• Source material:
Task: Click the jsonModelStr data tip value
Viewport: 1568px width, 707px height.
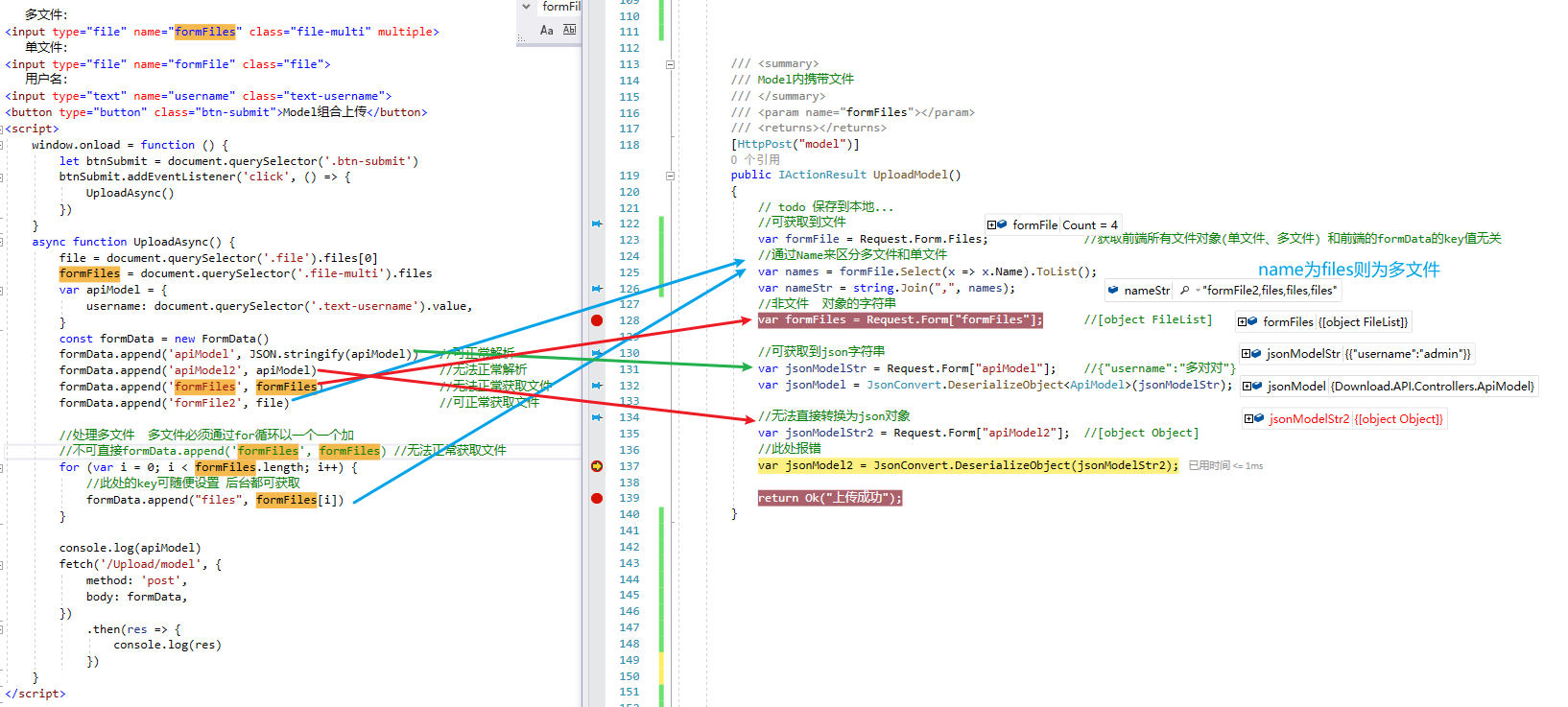Action: (x=1407, y=354)
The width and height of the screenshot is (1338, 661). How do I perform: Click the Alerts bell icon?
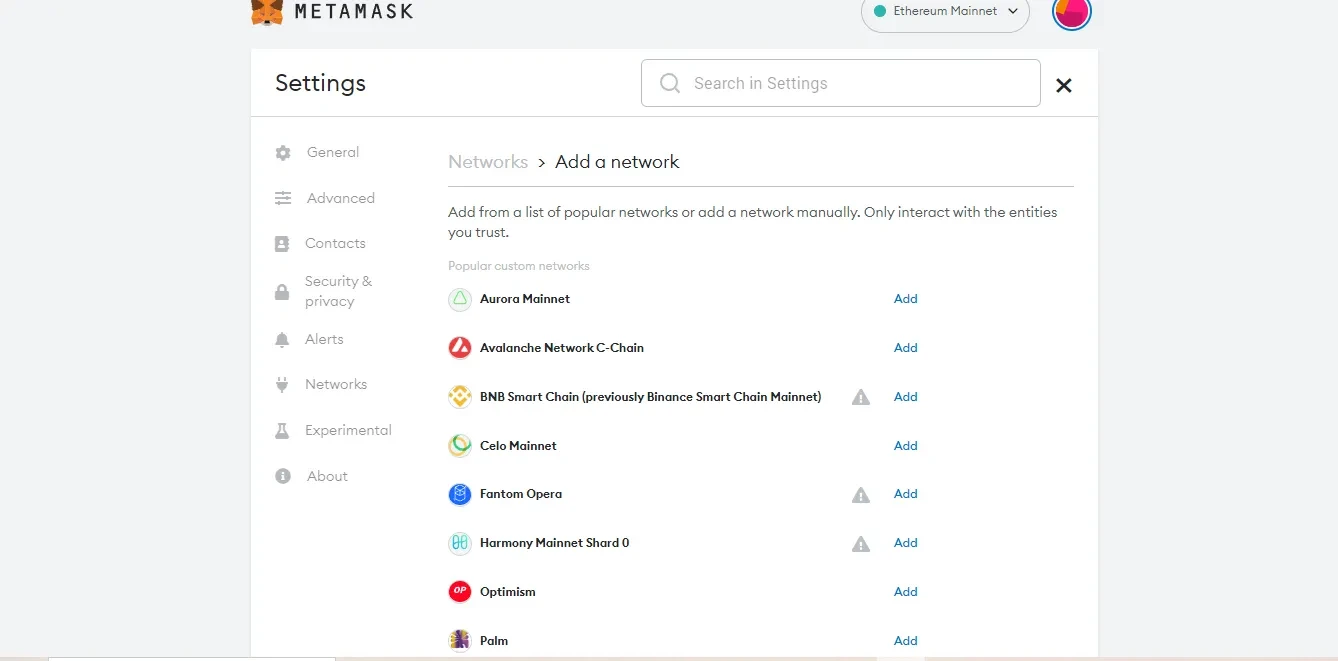point(283,339)
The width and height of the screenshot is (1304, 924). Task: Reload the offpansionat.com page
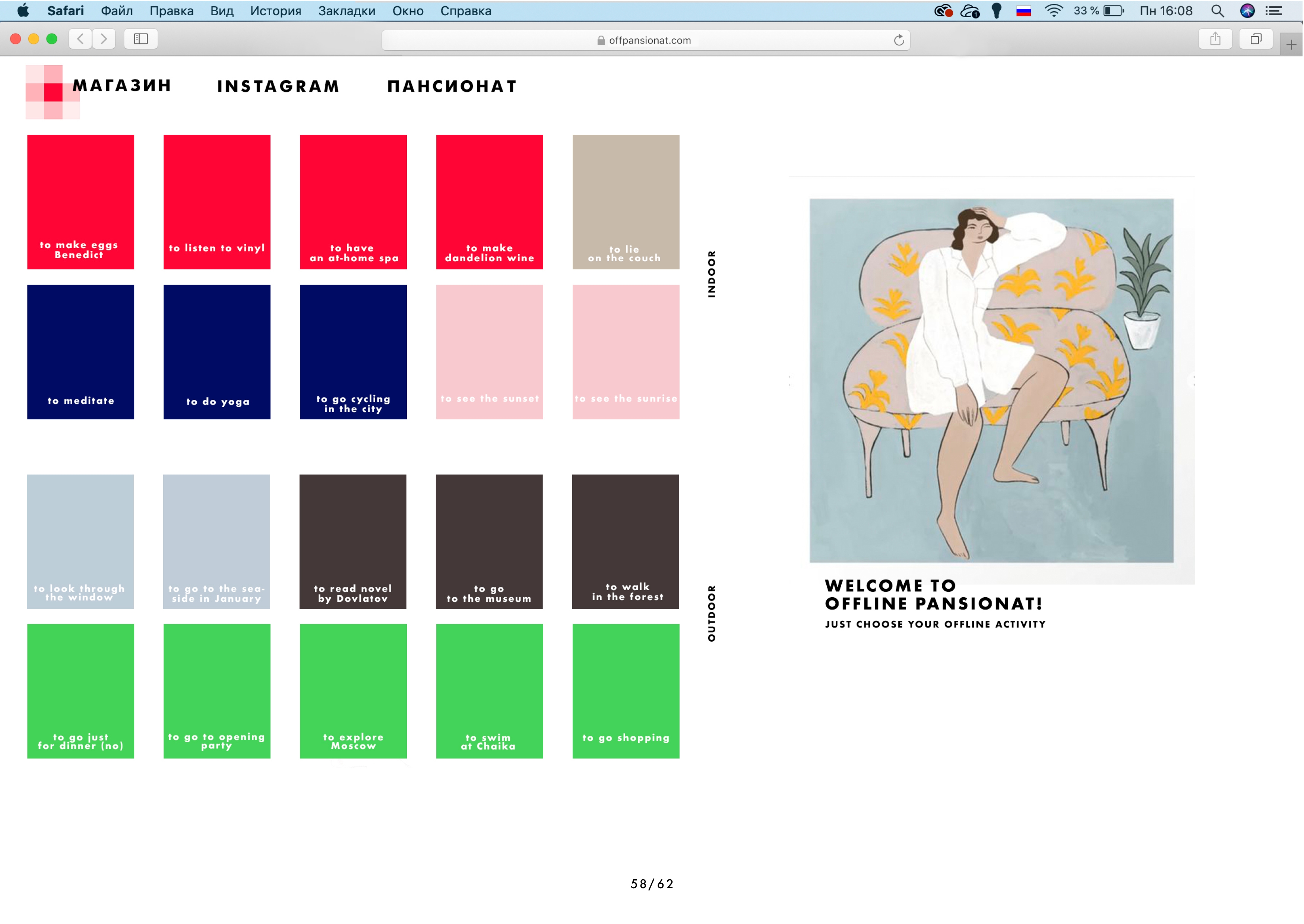pyautogui.click(x=899, y=40)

• Exercise objective: A word-for-word repeat is expected of the lines from the one with "The width and height of the screenshot is (1338, 661)." to the end of the data, both included; pictures are not part of it.

• Solved exercise:
The width and height of the screenshot is (1338, 661). How do I perform: Click the Alerts bell icon?
point(283,339)
The width and height of the screenshot is (1304, 924). Task: Reload the offpansionat.com page
pyautogui.click(x=899, y=40)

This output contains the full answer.